**TASK A**
Write out the passage on proposed oil train rules word for word, starting with "The proposed rules, which" and going on through "continue to boom.".

The proposed rules, which include a two-year phase-out of the DOT 111 tank car, come as more crude oil is riding the rails through Northwest Montana, including along Glacier National Park’s southern boundary and near downtown Whitefish. Data from BNSF Railway released by the state of Montana earlier this summer shows that during the first full week of June, a dozen loaded oil trains rolled through the area; that number is likely to grow in the coming years as North Dakota’s Bakken oil fields continue to boom. 

“Safety is our top priority, which is why I’ve worked aggressively to improve the safe transport of crude oil and other hazardous materials since my first week in office,” said Transportation Secretary Anthony Foxx on July 23. “While we have made unprecedented progress though voluntary agreements and emergency orders, today’s proposal represents our most significant progress yet in developing and enforcing new rules to ensure that all flammable liquids, including Bakken crude and ethanol, are transported safely.”

Besides phasing out the DOT 111 tank car, which was at the center of last year’s deadly oil train wreck in Quebec, the DOT proposed calling any train with 20 or more tank cars carrying crude a “high-hazard flammable train;” improving the classification and testing of crude oil carried by rail; requiring railroad companies to conduct analysis to find the best and safest routes for oil trains; informing first responders of how many oil trains are traveling through specific areas; reducing speeds to a maximum 40 miles per hour, unless the train has specialized breaks; enhancing breaking systems on all tank cars; and having new tank cars built to tougher standards after October 2015, including using thicker steel, protection plates and better breaks.

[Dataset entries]
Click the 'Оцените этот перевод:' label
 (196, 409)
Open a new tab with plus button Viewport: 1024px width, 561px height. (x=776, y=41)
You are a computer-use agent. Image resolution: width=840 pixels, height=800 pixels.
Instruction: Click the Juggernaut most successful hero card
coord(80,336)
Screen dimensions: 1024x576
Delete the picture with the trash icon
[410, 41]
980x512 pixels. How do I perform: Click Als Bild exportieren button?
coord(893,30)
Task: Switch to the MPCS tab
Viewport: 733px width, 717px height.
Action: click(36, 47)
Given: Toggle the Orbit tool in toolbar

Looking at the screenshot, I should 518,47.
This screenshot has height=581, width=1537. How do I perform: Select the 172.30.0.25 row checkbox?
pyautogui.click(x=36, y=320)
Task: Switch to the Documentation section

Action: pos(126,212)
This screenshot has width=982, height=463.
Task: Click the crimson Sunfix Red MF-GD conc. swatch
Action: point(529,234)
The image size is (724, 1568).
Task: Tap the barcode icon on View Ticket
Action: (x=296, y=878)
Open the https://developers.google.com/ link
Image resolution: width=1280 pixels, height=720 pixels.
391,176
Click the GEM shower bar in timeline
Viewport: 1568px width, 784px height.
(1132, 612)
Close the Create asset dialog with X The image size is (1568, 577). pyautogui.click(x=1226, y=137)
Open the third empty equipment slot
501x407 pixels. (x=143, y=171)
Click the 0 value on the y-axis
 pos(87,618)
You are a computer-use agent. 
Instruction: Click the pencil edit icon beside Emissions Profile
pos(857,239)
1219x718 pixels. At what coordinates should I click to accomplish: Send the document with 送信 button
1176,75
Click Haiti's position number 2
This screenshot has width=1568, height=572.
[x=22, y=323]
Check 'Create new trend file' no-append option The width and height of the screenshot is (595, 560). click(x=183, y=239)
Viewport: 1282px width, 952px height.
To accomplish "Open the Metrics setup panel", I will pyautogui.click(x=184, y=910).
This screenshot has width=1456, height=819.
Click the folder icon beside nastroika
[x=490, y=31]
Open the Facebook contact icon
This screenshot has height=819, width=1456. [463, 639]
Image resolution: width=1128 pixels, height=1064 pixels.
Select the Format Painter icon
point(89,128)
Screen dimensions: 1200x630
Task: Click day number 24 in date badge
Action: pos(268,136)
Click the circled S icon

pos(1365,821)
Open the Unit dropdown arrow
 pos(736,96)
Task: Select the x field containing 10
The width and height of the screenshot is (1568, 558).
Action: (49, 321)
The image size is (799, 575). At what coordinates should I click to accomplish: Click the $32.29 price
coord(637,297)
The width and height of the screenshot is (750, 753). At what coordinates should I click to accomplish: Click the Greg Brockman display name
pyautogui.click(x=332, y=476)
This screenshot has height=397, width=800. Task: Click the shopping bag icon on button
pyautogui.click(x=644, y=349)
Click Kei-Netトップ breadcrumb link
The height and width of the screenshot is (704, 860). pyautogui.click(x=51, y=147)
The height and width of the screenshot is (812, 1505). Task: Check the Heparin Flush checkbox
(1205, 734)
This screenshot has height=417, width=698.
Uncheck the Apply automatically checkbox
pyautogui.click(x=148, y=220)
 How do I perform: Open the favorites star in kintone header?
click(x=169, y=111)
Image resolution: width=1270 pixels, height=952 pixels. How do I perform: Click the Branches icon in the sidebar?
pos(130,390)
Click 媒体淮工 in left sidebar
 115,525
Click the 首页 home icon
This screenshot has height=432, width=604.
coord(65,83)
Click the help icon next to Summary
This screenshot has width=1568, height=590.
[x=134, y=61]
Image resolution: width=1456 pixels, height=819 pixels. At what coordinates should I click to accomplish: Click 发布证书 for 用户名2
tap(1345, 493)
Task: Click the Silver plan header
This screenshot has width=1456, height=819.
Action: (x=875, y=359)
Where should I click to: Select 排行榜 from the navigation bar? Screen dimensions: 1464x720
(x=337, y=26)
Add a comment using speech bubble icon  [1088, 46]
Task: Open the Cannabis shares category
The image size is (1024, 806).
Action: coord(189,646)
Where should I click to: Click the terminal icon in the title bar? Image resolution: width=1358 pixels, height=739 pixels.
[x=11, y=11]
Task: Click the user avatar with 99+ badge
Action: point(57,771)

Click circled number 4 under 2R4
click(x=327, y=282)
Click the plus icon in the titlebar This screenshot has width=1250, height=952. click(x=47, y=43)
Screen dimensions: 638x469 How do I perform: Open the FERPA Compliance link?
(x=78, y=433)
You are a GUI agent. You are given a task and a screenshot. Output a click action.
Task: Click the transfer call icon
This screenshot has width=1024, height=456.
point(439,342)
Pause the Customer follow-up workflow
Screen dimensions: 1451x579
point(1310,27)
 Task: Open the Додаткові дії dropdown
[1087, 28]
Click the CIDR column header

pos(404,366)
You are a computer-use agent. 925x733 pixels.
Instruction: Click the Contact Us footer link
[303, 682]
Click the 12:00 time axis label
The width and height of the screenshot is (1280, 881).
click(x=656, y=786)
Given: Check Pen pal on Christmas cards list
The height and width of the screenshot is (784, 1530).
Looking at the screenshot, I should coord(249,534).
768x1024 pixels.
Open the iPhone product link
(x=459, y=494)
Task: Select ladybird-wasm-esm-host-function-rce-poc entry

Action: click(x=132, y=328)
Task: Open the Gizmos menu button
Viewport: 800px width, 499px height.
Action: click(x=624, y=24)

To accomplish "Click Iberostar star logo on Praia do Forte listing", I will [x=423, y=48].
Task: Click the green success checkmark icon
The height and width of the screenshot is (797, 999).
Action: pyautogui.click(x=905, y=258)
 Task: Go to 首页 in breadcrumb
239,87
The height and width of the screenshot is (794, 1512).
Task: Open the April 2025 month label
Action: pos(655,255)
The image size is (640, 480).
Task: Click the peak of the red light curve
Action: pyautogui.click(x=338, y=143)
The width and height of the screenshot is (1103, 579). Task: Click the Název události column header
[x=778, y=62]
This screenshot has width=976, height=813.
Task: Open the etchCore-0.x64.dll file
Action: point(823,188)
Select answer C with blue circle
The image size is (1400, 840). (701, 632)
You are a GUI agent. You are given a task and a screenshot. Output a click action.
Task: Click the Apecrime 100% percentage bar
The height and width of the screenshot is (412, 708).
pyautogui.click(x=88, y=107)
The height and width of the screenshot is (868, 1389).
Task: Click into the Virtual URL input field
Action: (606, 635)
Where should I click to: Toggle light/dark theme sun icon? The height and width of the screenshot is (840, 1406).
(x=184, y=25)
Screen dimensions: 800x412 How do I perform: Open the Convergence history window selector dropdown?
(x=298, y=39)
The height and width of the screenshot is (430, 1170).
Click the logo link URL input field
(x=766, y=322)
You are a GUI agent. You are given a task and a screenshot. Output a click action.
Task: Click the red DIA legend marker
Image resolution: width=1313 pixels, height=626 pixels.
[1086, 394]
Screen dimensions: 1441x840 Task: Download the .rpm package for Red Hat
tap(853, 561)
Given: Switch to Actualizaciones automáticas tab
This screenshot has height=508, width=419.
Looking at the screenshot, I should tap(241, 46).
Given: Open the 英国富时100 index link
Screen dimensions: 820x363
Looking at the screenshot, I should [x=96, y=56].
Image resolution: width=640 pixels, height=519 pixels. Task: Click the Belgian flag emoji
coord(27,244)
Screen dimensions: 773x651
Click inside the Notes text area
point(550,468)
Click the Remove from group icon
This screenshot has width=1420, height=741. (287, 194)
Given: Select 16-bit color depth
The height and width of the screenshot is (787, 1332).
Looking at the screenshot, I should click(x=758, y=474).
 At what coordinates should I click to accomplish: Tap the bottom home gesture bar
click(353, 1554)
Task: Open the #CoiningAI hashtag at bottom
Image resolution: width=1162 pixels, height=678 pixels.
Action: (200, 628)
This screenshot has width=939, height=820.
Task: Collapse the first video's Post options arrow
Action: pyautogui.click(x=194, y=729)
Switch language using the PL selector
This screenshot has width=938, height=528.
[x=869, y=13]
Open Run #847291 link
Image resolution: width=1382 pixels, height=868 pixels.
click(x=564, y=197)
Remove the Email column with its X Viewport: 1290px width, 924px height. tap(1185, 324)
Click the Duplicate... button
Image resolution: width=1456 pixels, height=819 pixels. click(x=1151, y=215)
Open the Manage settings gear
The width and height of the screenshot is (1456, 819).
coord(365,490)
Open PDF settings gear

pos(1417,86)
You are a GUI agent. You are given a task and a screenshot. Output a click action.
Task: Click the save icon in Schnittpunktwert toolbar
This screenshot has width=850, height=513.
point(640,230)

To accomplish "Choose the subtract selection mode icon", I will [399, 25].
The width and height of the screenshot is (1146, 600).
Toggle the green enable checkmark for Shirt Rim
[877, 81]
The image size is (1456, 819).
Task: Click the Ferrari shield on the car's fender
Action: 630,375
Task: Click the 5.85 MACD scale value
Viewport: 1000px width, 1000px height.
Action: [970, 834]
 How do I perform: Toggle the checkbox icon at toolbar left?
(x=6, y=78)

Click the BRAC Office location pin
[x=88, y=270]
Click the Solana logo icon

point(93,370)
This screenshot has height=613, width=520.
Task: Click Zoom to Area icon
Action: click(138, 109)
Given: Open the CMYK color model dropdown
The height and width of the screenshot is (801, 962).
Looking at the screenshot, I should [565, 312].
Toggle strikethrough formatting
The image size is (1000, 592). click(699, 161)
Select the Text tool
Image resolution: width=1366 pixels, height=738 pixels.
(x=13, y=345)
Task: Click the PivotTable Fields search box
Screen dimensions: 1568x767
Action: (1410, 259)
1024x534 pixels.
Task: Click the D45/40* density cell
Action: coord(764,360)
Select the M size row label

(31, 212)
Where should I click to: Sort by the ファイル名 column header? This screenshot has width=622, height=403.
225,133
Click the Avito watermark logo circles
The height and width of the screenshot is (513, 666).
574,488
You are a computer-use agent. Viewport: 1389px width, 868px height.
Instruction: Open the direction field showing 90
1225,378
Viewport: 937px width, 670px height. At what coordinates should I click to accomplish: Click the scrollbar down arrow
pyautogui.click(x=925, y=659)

**TASK B**
In the entries, rewrite the lines starting with the line with "Click the 首页 home icon" and going on through the line with "[x=134, y=61]", replacing "home icon" with "house icon" and leaving everything else as it is. Return only those lines.

**FULL ANSWER A**
The proposed rules, which include a two-year phase-out of the DOT 111 tank car, come as more crude oil is riding the rails through Northwest Montana, including along Glacier National Park’s southern boundary and near downtown Whitefish. Data from BNSF Railway released by the state of Montana earlier this summer shows that during the first full week of June, a dozen loaded oil trains rolled through the area; that number is likely to grow in the coming years as North Dakota’s Bakken oil fields continue to boom.

**FULL ANSWER B**
Click the 首页 house icon
This screenshot has height=432, width=604.
coord(65,83)
Click the help icon next to Summary
This screenshot has width=1568, height=590.
[x=134, y=61]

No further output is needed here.